Can a dinc2 be flashed to work with the sprint network??

Sent from my ADR6400L using Tapatalk


----------



## fixxxer2012 (Jul 31, 2011)

No and sprint is the slow network. Use verizon.


----------



## Mattes (Sep 2, 2011)

Meh, same concept as people flashing 4G devices to nTelos or Frawg :/


----------



## fixxxer2012 (Jul 31, 2011)

you can't put any verizon phone on sprint.


----------



## Grnlantern79 (Aug 12, 2011)

Just throwing this out there and you may want to contact Jcase he is using his Droid inc 2 on T mobile. But i think it was because he paid full price for his phone.


----------



## times_infinity (Aug 6, 2011)

Grnlantern79 said:


> Just throwing this out there and you may want to contact Jcase he is using his Droid inc 2 on T mobile. But i think it was because he paid full price for his phone.


Or because he has an XTC clip and he sim unlocked his Inc2 with that. You know, just a hunch.


----------



## fixxxer2012 (Jul 31, 2011)

Makes sense unlocked to tmobile but sprint is a no go.


----------



## Xanius (Jul 25, 2011)

Technically you could flash a Dinc2 to on to sprint. In practice though, you can't because sprint would have to manually add your phones ESN to the system and it's a long process. 
I think legally they have to if you ask but I'm betting they'll just say no and keep saying no unless you're willing to bring a lawyer in to it.


----------



## fixxxer2012 (Jul 31, 2011)

Xanius said:


> Technically you could flash a Dinc2 to on to sprint.

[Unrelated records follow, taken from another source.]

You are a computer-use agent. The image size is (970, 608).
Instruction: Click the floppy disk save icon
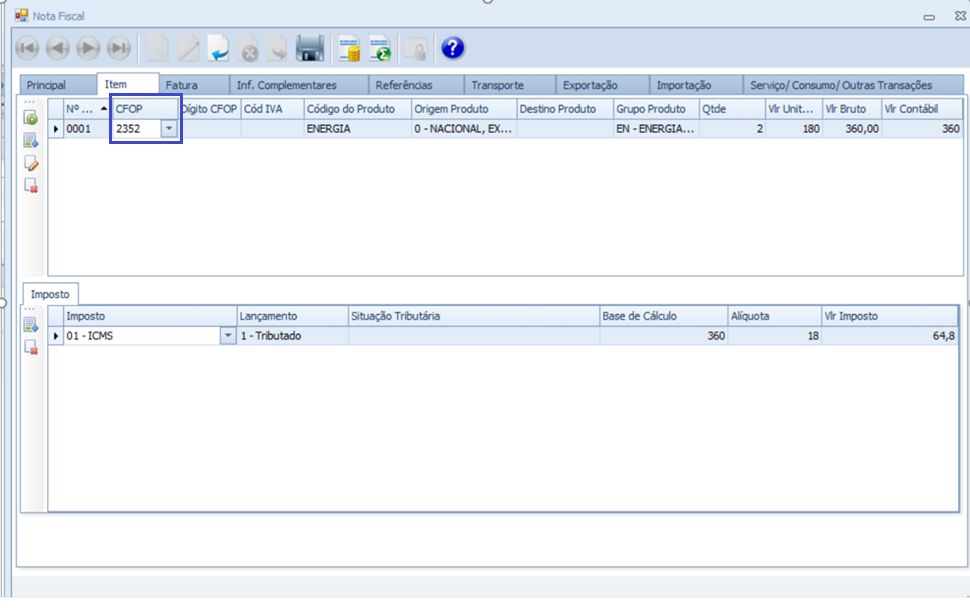point(310,48)
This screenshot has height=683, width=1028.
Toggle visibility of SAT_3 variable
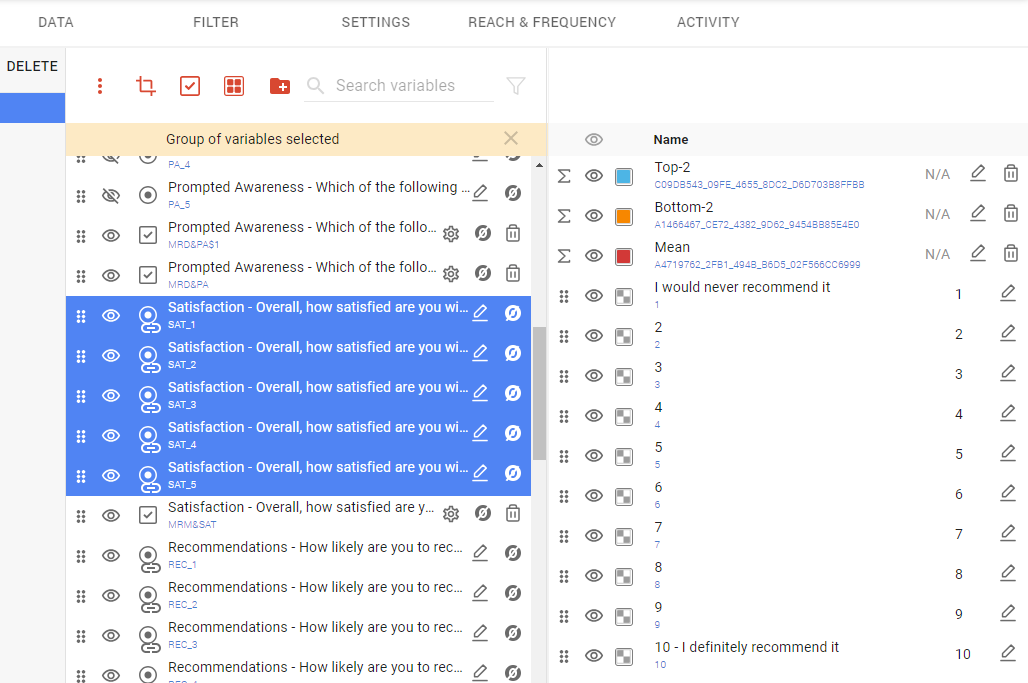pyautogui.click(x=111, y=395)
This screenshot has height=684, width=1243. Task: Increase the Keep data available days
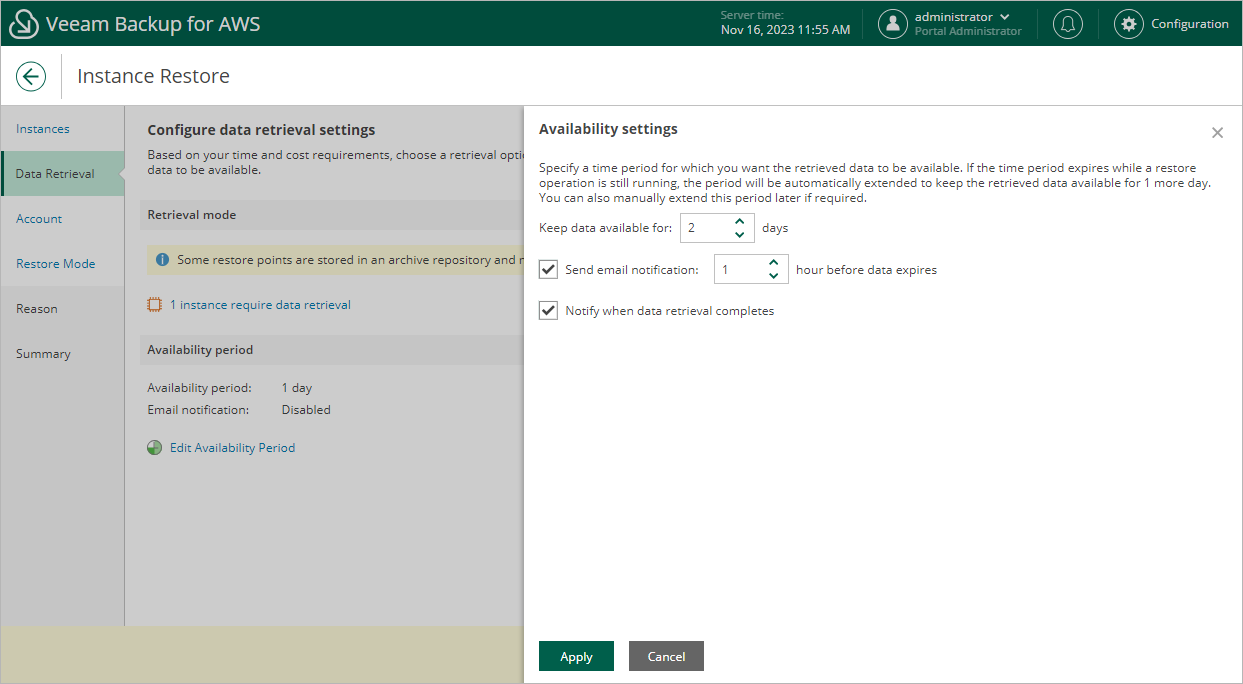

In practice though, you can't because sprint would have to manually add your phones ESN to the system and it's a long process.
> I think legally they have to if you ask but I'm betting they'll just say no and keep saying no unless you're willing to bring a lawyer in to it.


sprint won't put any verizon phone on their network and vice versa.


----------